The site of Tanis in the present-day US state of North Dakota perpetuates the memory of this apocalypse. This fossil brings together populations of species, most of which found themselves buried beneath deposits of “sech,” a type of tidal wave, reports the study. In this event, the shock waves of the earthquake traveled more than 3,000 km in a few tens of minutes, and lifted the waters of an inland ocean, which then crossed present-day America, sweeping all life in their path.

study of sturgeon lives

In Tanis, scientists studied the remains of three sturgeon and three paddlefish, using high-resolution X-ray tomographic analysis exclusively from the European Synchrotron of Grenoble (ESRF). He established for the first time that the fish was actually destroyed in the Seich episode, which was accompanied by a shower of glass balls, an actual deluge of sand from the heat of the impact and projected into the air, before falling back to the ground. Distances. During Melanie, the fish died “within 15 to 30 minutes” after the impact. The evidence was that it had swallowed enough water for the ESRF device to identify the gills in their gills, but not enough to move them into their digestive tract.

At the ESRF, a microscopic study of the bone formation of fossils made it possible to determine that this formation, which occurs in an annual growth cycle, was at the first stage of a new cycle. “Bone cells were relatively small, but they were starting to grow again, which coincides with spring,” Dennis Woten explained at the press briefing. The finding, confirmed by analysis of the concentration in bones of an isotope of a carbon molecule, increases according to the richness of the planktonic diet, which is also seasonal. “The fish died in the spring and the reign of the dinosaurs ended in the spring,” ends during Melanie.

a “nuclear” winter

The impact, with a power equivalent to at least several billion nuclear bombs off Hiroshima, had consequences for the entire planet. Immediately, with the destruction of all life nearby and huge fires at great distances. And in the long term, provoking a “nuclear” winter for years: Heavy extraction of sulfur and dust created aerosols in the atmosphere, causing acid rain and blocking the Sun’s rays, thus reducing photosynthesis.

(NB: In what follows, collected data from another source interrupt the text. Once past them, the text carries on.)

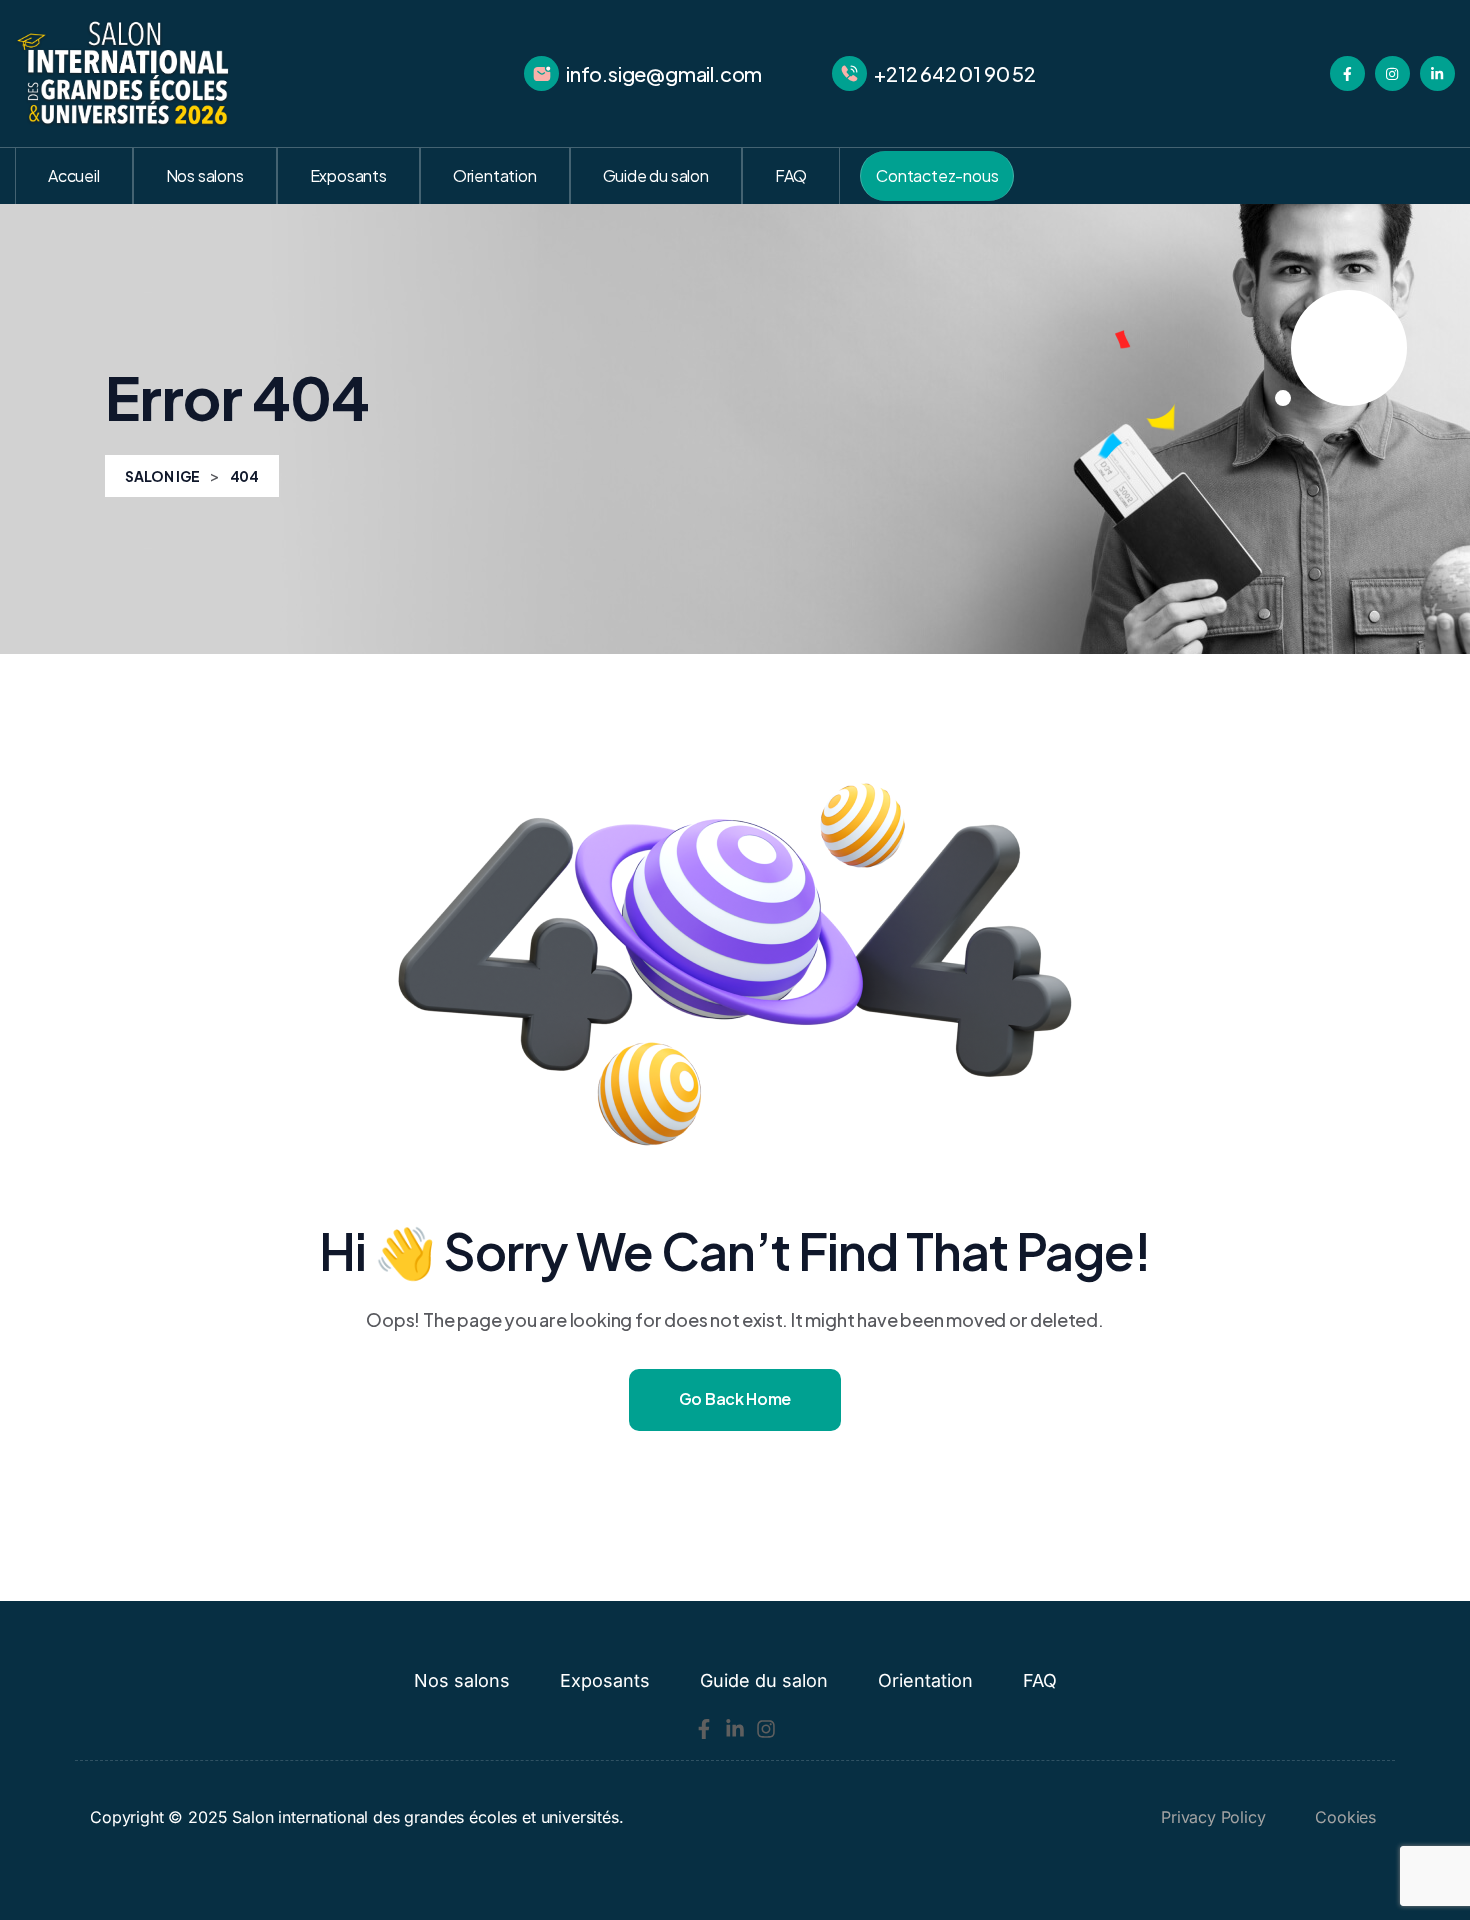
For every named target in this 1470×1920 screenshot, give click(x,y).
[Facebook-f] (704, 1729)
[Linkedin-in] (735, 1729)
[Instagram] (766, 1729)
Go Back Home (735, 1398)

Plant diebacks ate a vegetarian diet like large sauropod dinosaurs. Scientists believe the disaster affected the fauna of the Northern Hemisphere more severely than those in the South in the full spring phase of reproduction and development, with some species entering a phase of rest and hibernation. . , This event caused “selective extinction”, according to Melanie During, who conceives that “to survive a nuclear winter you would have to survive the first impact, and this probability was greater for those who could hibernate”. “. In this regard, the study notes that ecosystems in the Southern Hemisphere recovered more quickly from the disaster than those in the North.